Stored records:

******

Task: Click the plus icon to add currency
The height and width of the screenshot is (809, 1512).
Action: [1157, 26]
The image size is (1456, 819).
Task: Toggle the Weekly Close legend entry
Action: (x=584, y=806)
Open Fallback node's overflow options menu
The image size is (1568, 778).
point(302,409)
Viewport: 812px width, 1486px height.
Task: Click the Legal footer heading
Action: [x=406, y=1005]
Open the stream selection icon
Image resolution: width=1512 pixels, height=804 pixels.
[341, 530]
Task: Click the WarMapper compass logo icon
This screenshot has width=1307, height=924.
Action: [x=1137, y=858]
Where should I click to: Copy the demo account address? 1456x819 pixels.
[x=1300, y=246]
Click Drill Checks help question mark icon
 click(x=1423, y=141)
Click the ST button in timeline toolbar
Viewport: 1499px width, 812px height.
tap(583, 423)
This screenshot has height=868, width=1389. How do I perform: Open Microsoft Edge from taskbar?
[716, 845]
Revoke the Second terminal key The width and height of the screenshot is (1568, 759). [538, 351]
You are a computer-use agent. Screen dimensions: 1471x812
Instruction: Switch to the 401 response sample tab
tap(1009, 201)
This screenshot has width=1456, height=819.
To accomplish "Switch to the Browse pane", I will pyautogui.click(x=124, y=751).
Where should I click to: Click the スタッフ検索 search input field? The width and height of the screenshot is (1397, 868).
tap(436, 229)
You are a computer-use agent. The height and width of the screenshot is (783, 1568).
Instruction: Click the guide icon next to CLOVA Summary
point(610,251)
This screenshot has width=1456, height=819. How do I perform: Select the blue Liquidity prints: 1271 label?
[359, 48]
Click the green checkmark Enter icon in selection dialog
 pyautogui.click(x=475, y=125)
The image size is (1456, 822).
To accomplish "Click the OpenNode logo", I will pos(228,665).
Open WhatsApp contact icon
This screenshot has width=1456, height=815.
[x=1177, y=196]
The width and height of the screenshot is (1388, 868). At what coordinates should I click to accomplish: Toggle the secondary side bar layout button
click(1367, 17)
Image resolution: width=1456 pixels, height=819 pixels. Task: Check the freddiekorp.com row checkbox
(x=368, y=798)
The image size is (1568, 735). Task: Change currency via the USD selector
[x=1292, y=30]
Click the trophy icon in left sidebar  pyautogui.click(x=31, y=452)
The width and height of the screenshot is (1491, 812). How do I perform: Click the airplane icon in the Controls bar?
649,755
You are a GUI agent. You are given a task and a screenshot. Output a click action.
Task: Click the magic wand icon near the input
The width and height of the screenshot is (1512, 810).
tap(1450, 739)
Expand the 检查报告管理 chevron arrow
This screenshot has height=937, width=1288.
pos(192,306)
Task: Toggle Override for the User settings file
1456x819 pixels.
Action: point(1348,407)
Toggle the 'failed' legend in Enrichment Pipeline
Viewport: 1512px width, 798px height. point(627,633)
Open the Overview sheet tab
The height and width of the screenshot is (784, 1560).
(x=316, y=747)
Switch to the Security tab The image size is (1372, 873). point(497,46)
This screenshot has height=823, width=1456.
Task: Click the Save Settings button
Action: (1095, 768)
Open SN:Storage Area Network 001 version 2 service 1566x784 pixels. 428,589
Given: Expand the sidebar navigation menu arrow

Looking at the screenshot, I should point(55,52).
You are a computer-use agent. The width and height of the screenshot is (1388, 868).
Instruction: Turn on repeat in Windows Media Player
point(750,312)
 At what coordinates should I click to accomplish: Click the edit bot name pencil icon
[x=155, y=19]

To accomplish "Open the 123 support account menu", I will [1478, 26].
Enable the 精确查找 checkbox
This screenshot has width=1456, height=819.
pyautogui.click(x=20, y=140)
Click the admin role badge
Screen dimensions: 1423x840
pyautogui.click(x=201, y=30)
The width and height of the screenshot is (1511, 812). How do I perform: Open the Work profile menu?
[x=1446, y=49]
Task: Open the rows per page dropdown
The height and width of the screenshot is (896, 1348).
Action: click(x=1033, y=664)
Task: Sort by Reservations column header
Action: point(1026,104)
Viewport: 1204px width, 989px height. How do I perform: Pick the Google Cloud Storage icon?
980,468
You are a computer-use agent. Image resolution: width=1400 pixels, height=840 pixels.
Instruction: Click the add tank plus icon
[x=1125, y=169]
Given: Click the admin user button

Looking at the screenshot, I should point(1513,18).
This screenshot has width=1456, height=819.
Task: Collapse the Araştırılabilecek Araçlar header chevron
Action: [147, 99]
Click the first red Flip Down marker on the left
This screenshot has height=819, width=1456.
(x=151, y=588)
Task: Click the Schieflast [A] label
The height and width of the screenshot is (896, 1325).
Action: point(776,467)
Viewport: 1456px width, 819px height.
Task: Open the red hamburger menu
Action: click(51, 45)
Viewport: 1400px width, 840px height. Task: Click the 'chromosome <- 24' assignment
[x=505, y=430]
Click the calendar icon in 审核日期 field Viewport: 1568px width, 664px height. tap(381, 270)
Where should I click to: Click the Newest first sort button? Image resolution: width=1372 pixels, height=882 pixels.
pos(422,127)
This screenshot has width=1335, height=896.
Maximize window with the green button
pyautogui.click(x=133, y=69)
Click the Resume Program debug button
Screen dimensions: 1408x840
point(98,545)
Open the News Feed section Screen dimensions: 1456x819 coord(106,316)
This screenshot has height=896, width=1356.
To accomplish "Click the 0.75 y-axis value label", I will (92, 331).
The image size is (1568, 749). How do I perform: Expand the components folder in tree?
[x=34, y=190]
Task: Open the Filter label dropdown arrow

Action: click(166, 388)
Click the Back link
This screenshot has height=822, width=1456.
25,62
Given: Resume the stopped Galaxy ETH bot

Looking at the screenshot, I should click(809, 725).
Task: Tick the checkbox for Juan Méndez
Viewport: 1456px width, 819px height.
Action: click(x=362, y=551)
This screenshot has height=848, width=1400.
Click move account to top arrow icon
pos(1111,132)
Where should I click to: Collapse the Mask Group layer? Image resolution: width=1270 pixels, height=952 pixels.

******

§ What the exercise asks
Every line above should be transcribed exactly.

§ Output below
Task: Click the plus icon to add currency
The height and width of the screenshot is (809, 1512).
Action: [1157, 26]
The image size is (1456, 819).
Task: Toggle the Weekly Close legend entry
Action: (x=584, y=806)
Open Fallback node's overflow options menu
The image size is (1568, 778).
point(302,409)
Viewport: 812px width, 1486px height.
Task: Click the Legal footer heading
Action: [x=406, y=1005]
Open the stream selection icon
Image resolution: width=1512 pixels, height=804 pixels.
[341, 530]
Task: Click the WarMapper compass logo icon
This screenshot has width=1307, height=924.
Action: [x=1137, y=858]
Where should I click to: Copy the demo account address? 1456x819 pixels.
[x=1300, y=246]
Click Drill Checks help question mark icon
 click(x=1423, y=141)
Click the ST button in timeline toolbar
Viewport: 1499px width, 812px height.
tap(583, 423)
This screenshot has height=868, width=1389. How do I perform: Open Microsoft Edge from taskbar?
[716, 845]
Revoke the Second terminal key The width and height of the screenshot is (1568, 759). [538, 351]
You are a computer-use agent. Screen dimensions: 1471x812
Instruction: Switch to the 401 response sample tab
tap(1009, 201)
This screenshot has width=1456, height=819.
To accomplish "Switch to the Browse pane", I will pyautogui.click(x=124, y=751).
Where should I click to: Click the スタッフ検索 search input field? The width and height of the screenshot is (1397, 868).
tap(436, 229)
You are a computer-use agent. The height and width of the screenshot is (783, 1568).
Instruction: Click the guide icon next to CLOVA Summary
point(610,251)
This screenshot has width=1456, height=819. How do I perform: Select the blue Liquidity prints: 1271 label?
[359, 48]
Click the green checkmark Enter icon in selection dialog
 pyautogui.click(x=475, y=125)
The image size is (1456, 822).
To accomplish "Click the OpenNode logo", I will pos(228,665).
Open WhatsApp contact icon
This screenshot has width=1456, height=815.
[x=1177, y=196]
The width and height of the screenshot is (1388, 868). At what coordinates should I click to accomplish: Toggle the secondary side bar layout button
click(1367, 17)
Image resolution: width=1456 pixels, height=819 pixels. Task: Check the freddiekorp.com row checkbox
(x=368, y=798)
The image size is (1568, 735). Task: Change currency via the USD selector
[x=1292, y=30]
Click the trophy icon in left sidebar  pyautogui.click(x=31, y=452)
The width and height of the screenshot is (1491, 812). How do I perform: Click the airplane icon in the Controls bar?
649,755
You are a GUI agent. You are given a task and a screenshot. Output a click action.
Task: Click the magic wand icon near the input
The width and height of the screenshot is (1512, 810).
tap(1450, 739)
Expand the 检查报告管理 chevron arrow
This screenshot has height=937, width=1288.
pos(192,306)
Task: Toggle Override for the User settings file
1456x819 pixels.
Action: point(1348,407)
Toggle the 'failed' legend in Enrichment Pipeline
Viewport: 1512px width, 798px height. point(627,633)
Open the Overview sheet tab
The height and width of the screenshot is (784, 1560).
(x=316, y=747)
Switch to the Security tab The image size is (1372, 873). point(497,46)
This screenshot has height=823, width=1456.
Task: Click the Save Settings button
Action: (1095, 768)
Open SN:Storage Area Network 001 version 2 service 1566x784 pixels. 428,589
Given: Expand the sidebar navigation menu arrow

Looking at the screenshot, I should point(55,52).
You are a computer-use agent. The width and height of the screenshot is (1388, 868).
Instruction: Turn on repeat in Windows Media Player
point(750,312)
 At what coordinates should I click to accomplish: Click the edit bot name pencil icon
[x=155, y=19]

To accomplish "Open the 123 support account menu", I will [1478, 26].
Enable the 精确查找 checkbox
This screenshot has width=1456, height=819.
pyautogui.click(x=20, y=140)
Click the admin role badge
Screen dimensions: 1423x840
pyautogui.click(x=201, y=30)
The width and height of the screenshot is (1511, 812). How do I perform: Open the Work profile menu?
[x=1446, y=49]
Task: Open the rows per page dropdown
The height and width of the screenshot is (896, 1348).
Action: click(x=1033, y=664)
Task: Sort by Reservations column header
Action: point(1026,104)
Viewport: 1204px width, 989px height. How do I perform: Pick the Google Cloud Storage icon?
980,468
You are a computer-use agent. Image resolution: width=1400 pixels, height=840 pixels.
Instruction: Click the add tank plus icon
[x=1125, y=169]
Given: Click the admin user button

Looking at the screenshot, I should point(1513,18).
This screenshot has width=1456, height=819.
Task: Collapse the Araştırılabilecek Araçlar header chevron
Action: [147, 99]
Click the first red Flip Down marker on the left
This screenshot has height=819, width=1456.
(x=151, y=588)
Task: Click the Schieflast [A] label
The height and width of the screenshot is (896, 1325).
Action: point(776,467)
Viewport: 1456px width, 819px height.
Task: Open the red hamburger menu
Action: click(51, 45)
Viewport: 1400px width, 840px height. Task: Click the 'chromosome <- 24' assignment
[x=505, y=430]
Click the calendar icon in 审核日期 field Viewport: 1568px width, 664px height. tap(381, 270)
Where should I click to: Click the Newest first sort button? Image resolution: width=1372 pixels, height=882 pixels.
pos(422,127)
This screenshot has width=1335, height=896.
Maximize window with the green button
pyautogui.click(x=133, y=69)
Click the Resume Program debug button
Screen dimensions: 1408x840
point(98,545)
Open the News Feed section Screen dimensions: 1456x819 coord(106,316)
This screenshot has height=896, width=1356.
To accomplish "Click the 0.75 y-axis value label", I will (92, 331).
The image size is (1568, 749). How do I perform: Expand the components folder in tree?
[x=34, y=190]
Task: Open the Filter label dropdown arrow

Action: click(166, 388)
Click the Back link
This screenshot has height=822, width=1456.
25,62
Given: Resume the stopped Galaxy ETH bot

Looking at the screenshot, I should click(809, 725).
Task: Tick the checkbox for Juan Méndez
Viewport: 1456px width, 819px height.
Action: click(x=362, y=551)
This screenshot has height=848, width=1400.
Click move account to top arrow icon
pos(1111,132)
Where should I click to: Collapse the Mask Group layer? Image resolution: width=1270 pixels, height=952 pixels.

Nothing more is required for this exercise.